READING TEXT: Begin
This too: much of the language and context is coarse, lewd, sometimes terrible, and though many times I wanted to set the book aside and pick up another, something easier and lighter and less invasive, I could not. I picked it up to begin it, and I set it down complete.
The book:
... Well... it's complicated, see? I can't remember when I've had to concentrate -- to work -- so hard to simply understand a book.
Okay, so there are a whole bunch of sections, right? Chapters, in a way, but sometimes they're long and tell a story, and sometimes they depict a scene and sometimes they paint a picture. Sometimes they're poetry and sometimes they're prose.
READING TEXT: End
SUPPLIED MATERIAL: Begin
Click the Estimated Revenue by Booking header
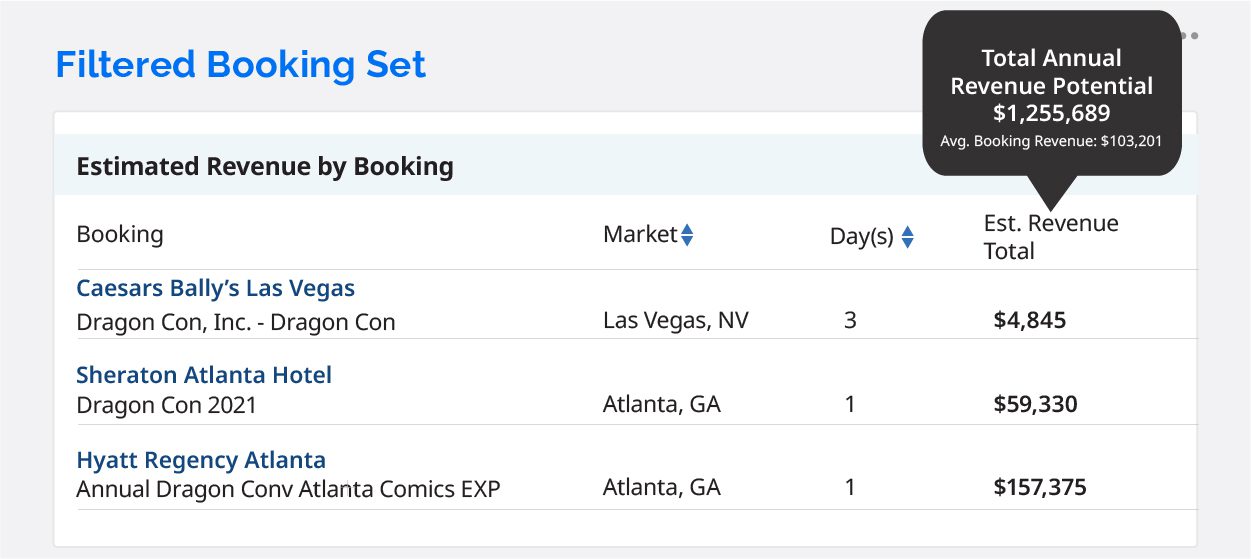The width and height of the screenshot is (1251, 559). (265, 166)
SUPPLIED MATERIAL: End
■ QUESTIONS
1) In the book review, why did the reviewer often want to set the book aside?
2) Continue the book review from its final sentence, keeping the same informal voice.

■ ANSWERS TO THIS EXERCISE
1) The reviewer often wanted to put the book down because much of its language and context is coarse, lewd, and sometimes terrible. That made the reviewer want to pick up something easier, lighter, and less invasive.

2)
Sometimes the chapter speaks from the point of view of Set, an artist and a man who hardly knows himself, who struggles with understanding his identity. Sometimes the sections are from the perspective of Grey, a "medicine woman" in training, and sometimes she has visions and sometimes she's daydreaming and most of the time you have no idea which is which. Their stories are meant to be interwoven, but there's no way to tell that or see it coming, not until it does happen, and at that point, there's no way to know how it is that Set seems to live ten years while Grey lives one, and then, when the story finally comes together, both stories woven close... I don't know if it ends happily or sadly or mysteriously or terribly.
I -- my brain aches.
The writing, however, is exquisite. I wish I would have kept a pad of post-its at hand because there are at least a half dozen passages I would have liked to have marked to read again and share and write on little slips of paper to use as bookmarks, to read again and be amazed again. Rather, I'll no doubt have to reread the book at some point in the future, this time with a better knowledge of what to expect from the story and with a pad of post-its to mark the beautiful passages that took my breath away and shook my brain and kept me turning the pages though I was already disquieted and burdened and baffled.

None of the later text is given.